A list of countries whose citizens could travel freely in the European Union was announced. Rather than clarifying things, this just made things more perplexing, particularly as individual European countries quickly decided to assert their independence by adding their own caveats. Czechia announced that the list was all very well, but unless the countries on it reciprocated and let in Czech citizens, they could go jump. Meanwhile, because the UK is not on the EU’s list, it suddenly became impossible for any UK citizen to leave and then reenter Hungary, even if that citizen holds a Hungarian residency card. For a brief moment it looked as if Australian passport holders, with or without residency cards, were now allowed to travel in and out of the country freely, as Australia is on the EU's approved list. Then the Hungarian government decided that the citizens of all the non-EU countries on the EU's list were barred too.

Even before the Humgarian announcement though, there was a catch for most Australians who wanted to visit Hungary - or anywhere else for that matter. In a move worthy of the DDR, Australia’s government announced that not only can no one other than Australian citizens enter the country (and even they will have to go through a 2-week quarantine, confined to a hotel room of the government’s choice, but at the individual’s expense)  but also no one will be allowed to leave the country without special permission until July 2021!

This seems to me to be evidence of the dangers of power when it is exercised without imagination. There might be a good deal of complexity in setting up an incoming testing regime for travellers but, if, as the Sydney Morning Herald alleges, the Australian economy is facing a $55 billion hit as a result of the decision to ban all incoming and outgoing tourism, then it is the duty of elected leaders and their servants in the bureaucracy to sort out that complexity and create a system that works.

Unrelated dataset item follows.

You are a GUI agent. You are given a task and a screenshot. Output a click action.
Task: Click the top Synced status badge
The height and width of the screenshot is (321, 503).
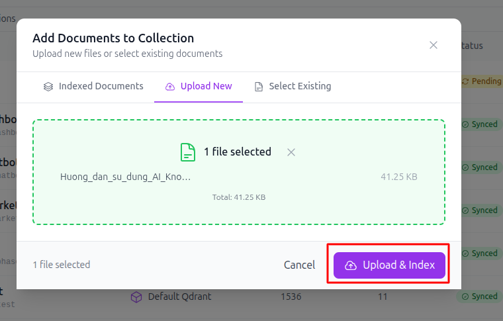click(x=480, y=124)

Leaders everywhere need to start really focusing on the plight of the many, many people who run tourist-related businesses. Instead of going for the easy option of prohibition, they all - not just in Australia but across the world - need to start doing some really hard work to provide solutions such as the one pioneered by Austria. There are ways to stay safe and to go back to normal life. It is the job of governments to identify those and to put them rapidly into effect.